As mentioned in the read_committed section, every dirty transaction that is committed successfully creates another segment in the respective index. The more segments the index has, the slower the fetching operations take. That's why it is important to keep the index optimized and with a controlled number of segments. We do this by merging small segments into larger segments.
In order to solve the problem, Compass::Core has a SearchEngineOptimizer which is responsible for keeping the number of segments at bay. When Compass is built using
CompassConfiguration, the SearchEngineOptimizer is started and when the Compass is closed, the SearchEngineOptimizer is
stopped.
Compass::Core provides support for scheduled optimizers. The scheduled optimizers uses Java Timer to control it's execution. SearchEngineOptimizer starts and stops the
timer when it starts and stops. There are several settings parameters that can be set to control the scheduling.
Note: each optimizer that Compass provides can be scheduled.
The AggressiveOptimizer uses Lucene optimization feature to optimize the index. Lucene optimization merges all the segments into one segment. You can set the limit of the number of
segments, after which the index is considered to need optimization (the aggressive optimizer merge factor).

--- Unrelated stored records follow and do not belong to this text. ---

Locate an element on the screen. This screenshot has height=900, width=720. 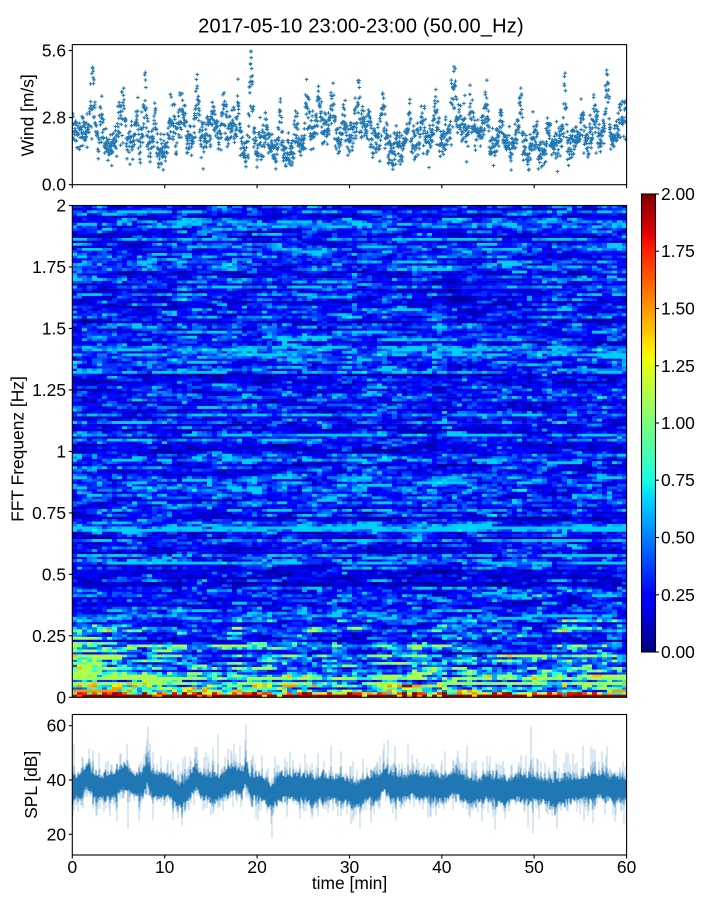
svg-text: time [min] is located at coordinates (350, 883).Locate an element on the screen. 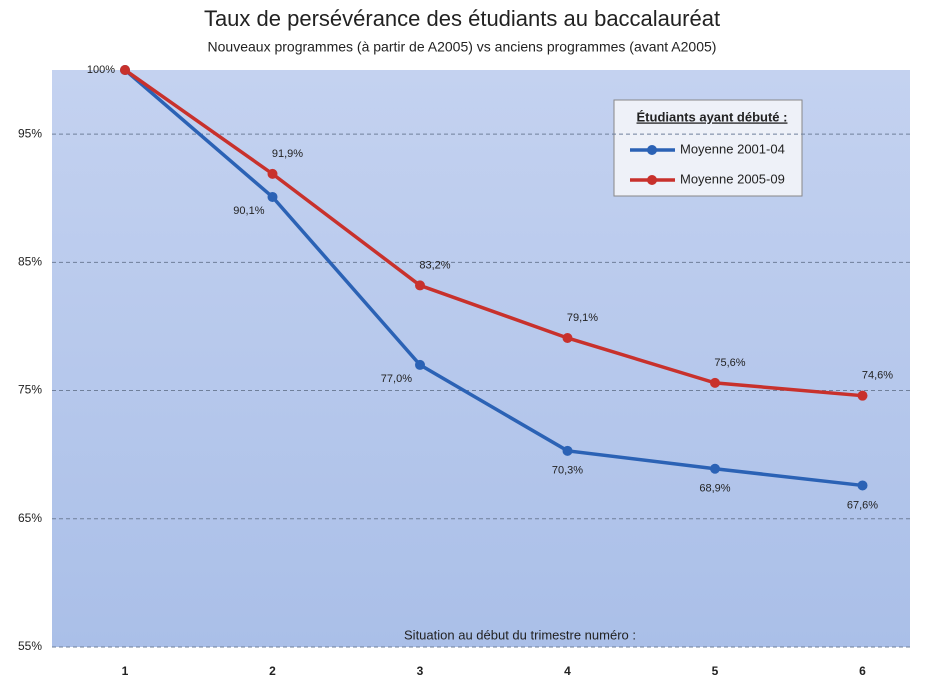  value-label: 77,0% is located at coordinates (396, 379).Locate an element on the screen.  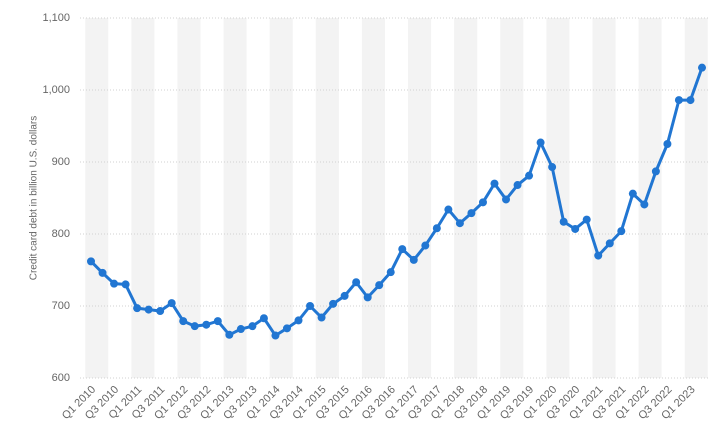
y-tick-label: 1,100 is located at coordinates (56, 18).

The AdaptiveOptimizer uses optimize the segments while trying to manage the optimization time at bay. As an example, when we have a large segment in our index (for example, after we batched indexed the data), and we perform several interactive transactions, the
aggressive optimizer will than merge all the segments together, while the adaptive optimizer will only merge the new small segments. You can set the limit of the number of segments, after which the index is considered to need optimization (the adaptive optimizer merge factor).

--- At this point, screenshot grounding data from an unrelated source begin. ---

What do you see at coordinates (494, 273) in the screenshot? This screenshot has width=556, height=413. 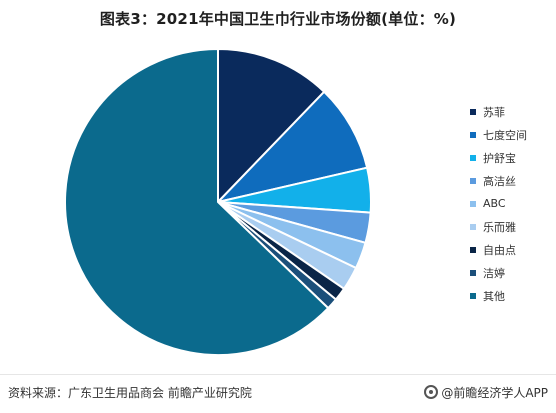 I see `legend-label: 洁婷` at bounding box center [494, 273].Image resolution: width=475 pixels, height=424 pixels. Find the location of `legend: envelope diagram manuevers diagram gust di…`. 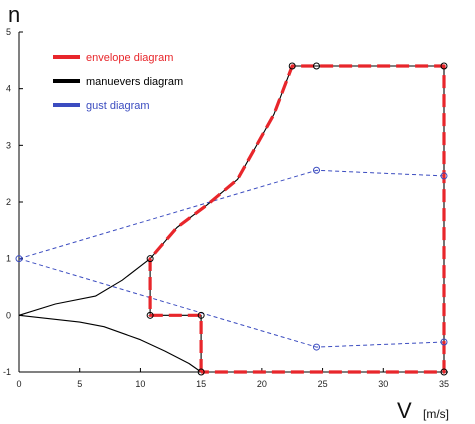

legend: envelope diagram manuevers diagram gust di… is located at coordinates (118, 82).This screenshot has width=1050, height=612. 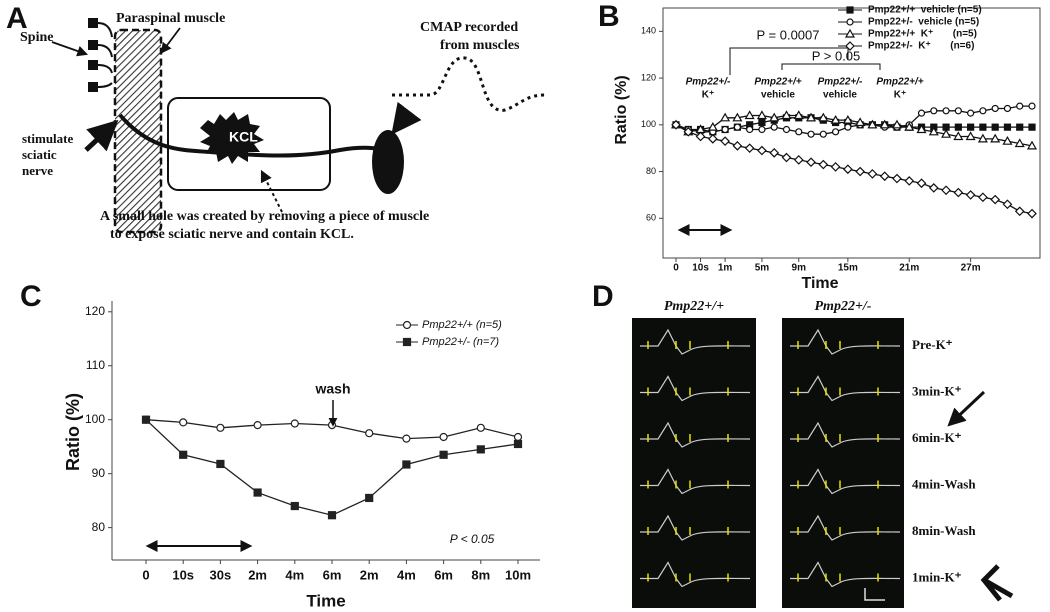 What do you see at coordinates (921, 46) in the screenshot?
I see `legend-label: Pmp22+/- K⁺ (n=6)` at bounding box center [921, 46].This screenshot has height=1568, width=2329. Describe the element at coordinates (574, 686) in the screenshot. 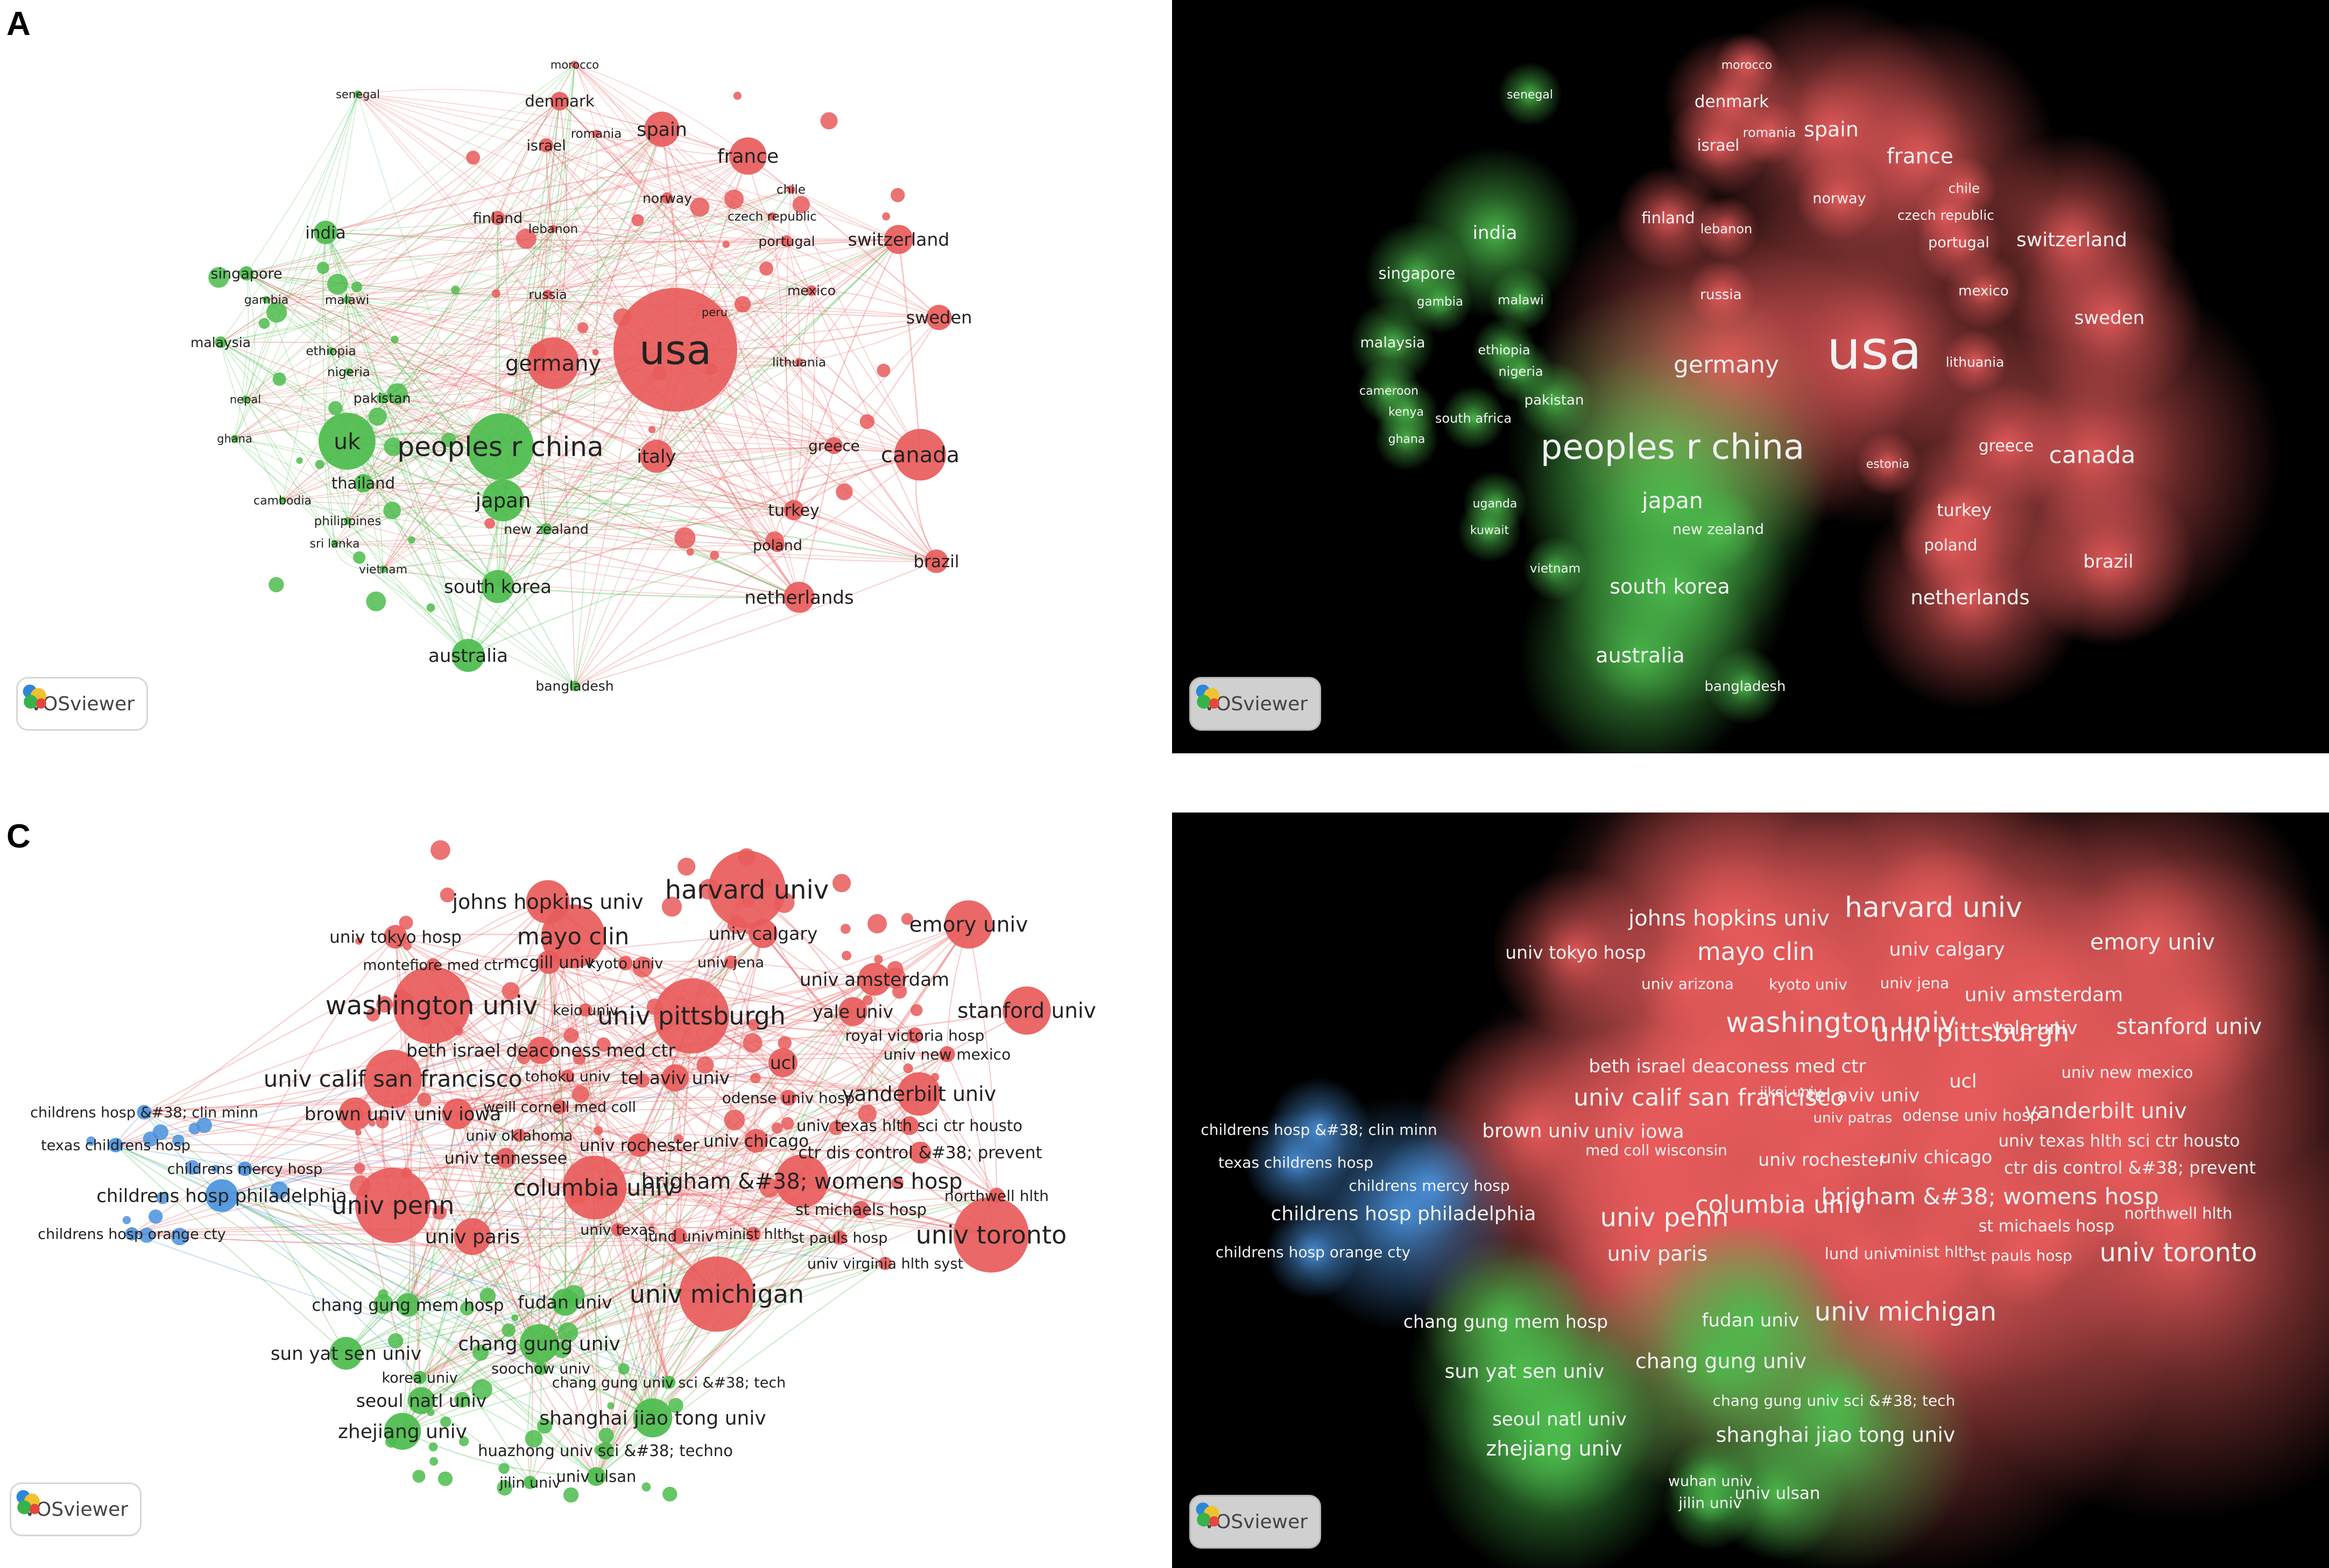

I see `node-bangladesh` at that location.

Compass::Core also comes with a NullOptimizer, which performs no optimizations. It is mainly there if the hosting application developed it's own optimization which is maintained by other
means than the SearchEngineOptimizer. It also makes sense to use it when configuring a Compass instance with a batch_insert transaction.
Note that when using the NullOptimizer it makes no sense to use the scheduling feature, so remember to set the compass.engine.optimizer.schedule to false.